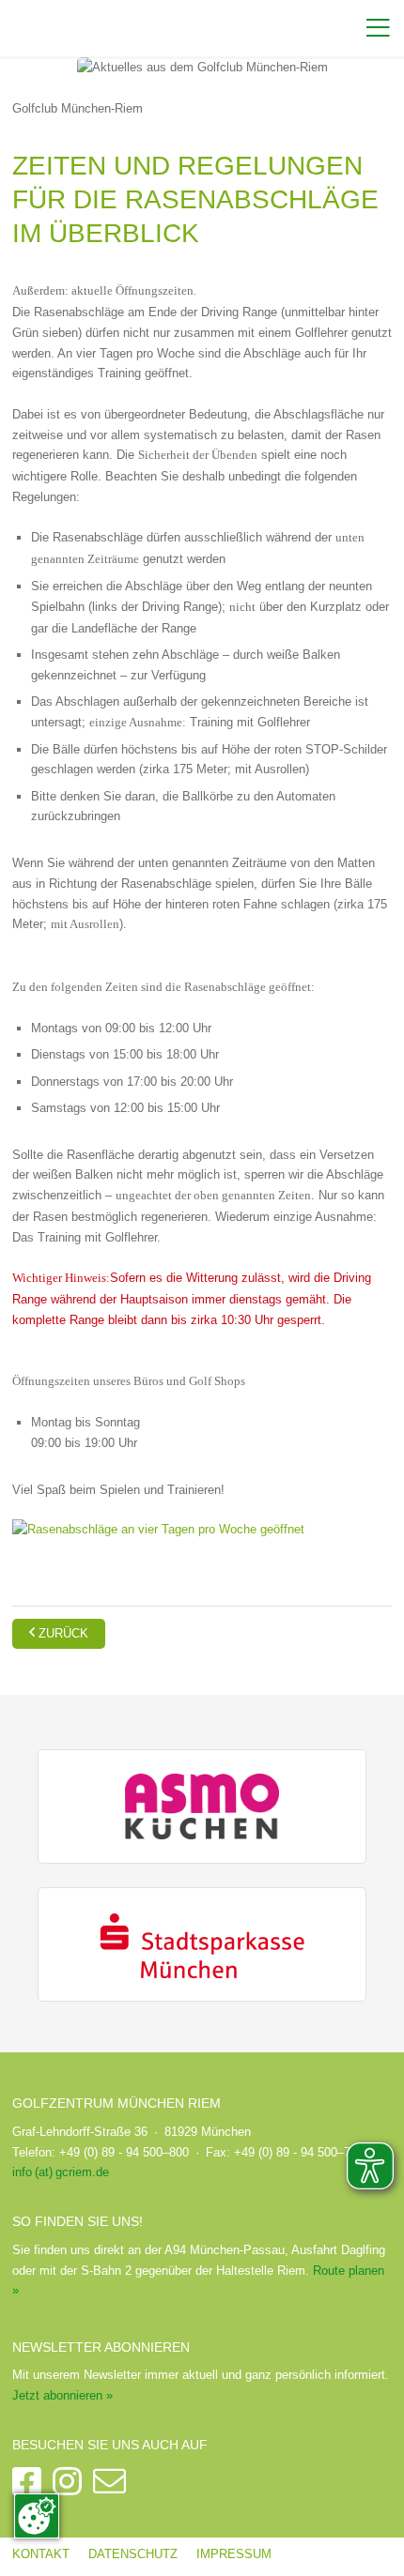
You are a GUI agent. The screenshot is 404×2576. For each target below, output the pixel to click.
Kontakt (41, 2554)
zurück (58, 1632)
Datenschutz (133, 2554)
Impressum (234, 2554)
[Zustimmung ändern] (36, 2515)
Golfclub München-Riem (77, 108)
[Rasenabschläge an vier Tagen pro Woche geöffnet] (158, 1528)
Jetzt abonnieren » (62, 2395)
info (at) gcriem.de (60, 2172)
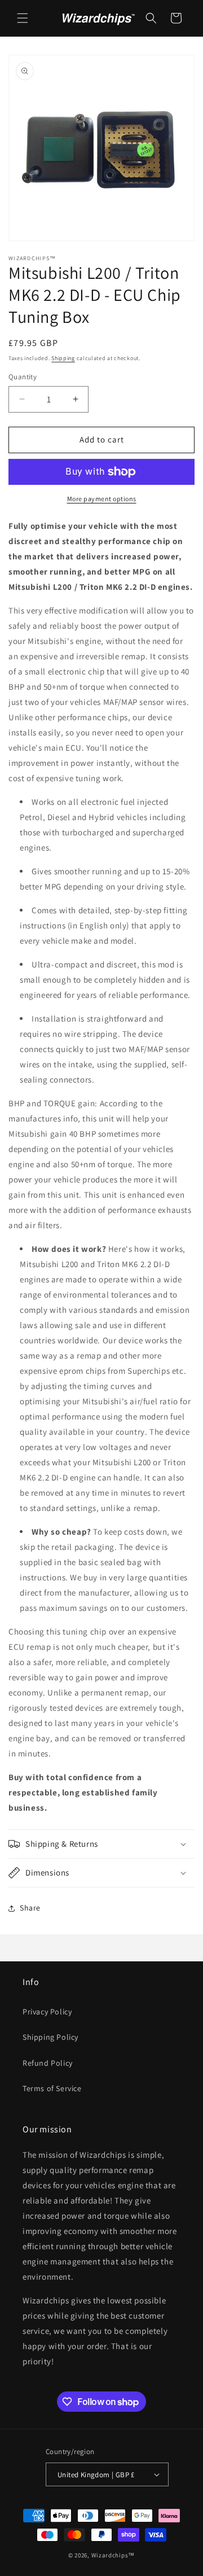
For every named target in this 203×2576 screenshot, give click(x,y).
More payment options (101, 498)
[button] (22, 18)
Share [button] (30, 1908)
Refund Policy (48, 2063)
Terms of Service (52, 2088)
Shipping (63, 358)
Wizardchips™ (113, 2555)
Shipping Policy (50, 2037)
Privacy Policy (47, 2012)
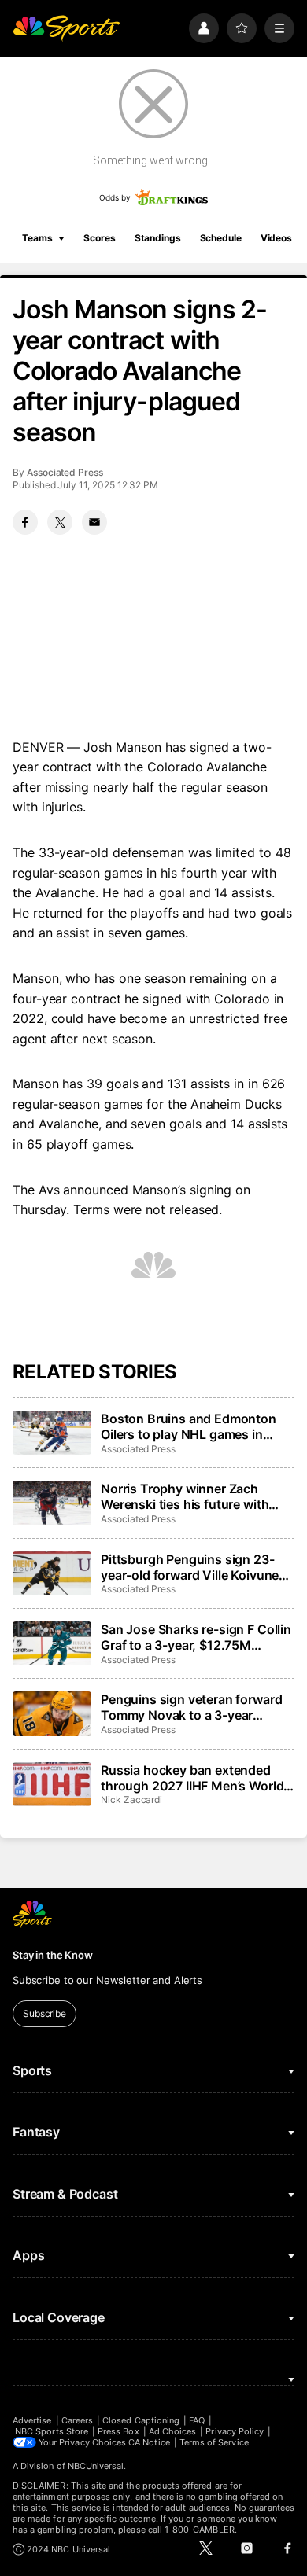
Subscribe (44, 2013)
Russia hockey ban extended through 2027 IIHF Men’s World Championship (192, 1778)
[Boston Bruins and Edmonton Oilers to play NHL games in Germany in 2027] (52, 1433)
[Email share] (94, 522)
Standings (158, 238)
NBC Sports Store (51, 2431)
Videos (276, 238)
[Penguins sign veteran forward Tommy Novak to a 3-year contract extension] (52, 1713)
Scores (99, 238)
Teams (37, 238)
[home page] (66, 28)
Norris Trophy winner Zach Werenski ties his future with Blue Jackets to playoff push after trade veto (185, 1496)
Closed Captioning (140, 2420)
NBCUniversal (96, 2465)
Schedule (221, 238)
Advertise (32, 2420)
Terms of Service (214, 2442)
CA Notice (149, 2442)
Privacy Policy (234, 2431)
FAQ (197, 2420)
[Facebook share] (25, 522)
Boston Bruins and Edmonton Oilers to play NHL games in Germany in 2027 (188, 1426)
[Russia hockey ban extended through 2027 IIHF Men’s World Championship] (52, 1784)
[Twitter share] (59, 522)
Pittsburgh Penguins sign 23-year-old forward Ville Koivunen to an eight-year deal (194, 1567)
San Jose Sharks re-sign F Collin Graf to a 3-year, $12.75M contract (196, 1637)
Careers (77, 2420)
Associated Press (65, 472)
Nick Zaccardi (131, 1799)
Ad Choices (173, 2431)
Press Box (118, 2431)
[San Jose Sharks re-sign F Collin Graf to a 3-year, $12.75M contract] (52, 1643)
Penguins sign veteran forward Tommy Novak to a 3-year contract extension (191, 1707)
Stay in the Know (53, 1955)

* * * * *

→ **Problem**:
Output each entry verbatim; none of the pictures should be included.

→ **Solved problem**:
You are a GUI agent. The screenshot is 404×2576. For each target below, output the pixel to click.
Kontakt (41, 2554)
zurück (58, 1632)
Datenschutz (133, 2554)
Impressum (234, 2554)
[Zustimmung ändern] (36, 2515)
Golfclub München-Riem (77, 108)
[Rasenabschläge an vier Tagen pro Woche geöffnet] (158, 1528)
Jetzt abonnieren » (62, 2395)
info (at) gcriem.de (60, 2172)
For every named target in this 203×2576 screenshot, give click(x,y).
More payment options (101, 498)
[button] (22, 18)
Share [button] (30, 1908)
Refund Policy (48, 2063)
Terms of Service (52, 2088)
Shipping (63, 358)
Wizardchips™ (113, 2555)
Shipping Policy (50, 2037)
Privacy Policy (47, 2012)
Subscribe (44, 2013)
Russia hockey ban extended through 2027 IIHF Men’s World Championship (192, 1778)
[Boston Bruins and Edmonton Oilers to play NHL games in Germany in 2027] (52, 1433)
[Email share] (94, 522)
Standings (158, 238)
NBC Sports Store (51, 2431)
Videos (276, 238)
[Penguins sign veteran forward Tommy Novak to a 3-year contract extension] (52, 1713)
Scores (99, 238)
Teams (37, 238)
[home page] (66, 28)
Norris Trophy winner Zach Werenski ties his future with Blue Jackets to playoff push after trade veto (185, 1496)
Closed Captioning (140, 2420)
NBCUniversal (96, 2465)
Schedule (221, 238)
Advertise (32, 2420)
Terms of Service (214, 2442)
CA Notice (149, 2442)
Privacy Policy (234, 2431)
FAQ (197, 2420)
[Facebook share] (25, 522)
Boston Bruins and Edmonton Oilers to play NHL games in Germany in 2027 (188, 1426)
[Russia hockey ban extended through 2027 IIHF Men’s World Championship] (52, 1784)
[Twitter share] (59, 522)
Pittsburgh Penguins sign 23-year-old forward Ville Koivunen to an eight-year deal (194, 1567)
San Jose Sharks re-sign F Collin Graf to a 3-year, $12.75M contract (196, 1637)
Careers (77, 2420)
Associated Press (65, 472)
Nick Zaccardi (131, 1799)
Ad Choices (173, 2431)
Press Box (118, 2431)
[San Jose Sharks re-sign F Collin Graf to a 3-year, $12.75M contract] (52, 1643)
Penguins sign veteran forward Tommy Novak to a 3-year contract extension (191, 1707)
Stay in the Know (53, 1955)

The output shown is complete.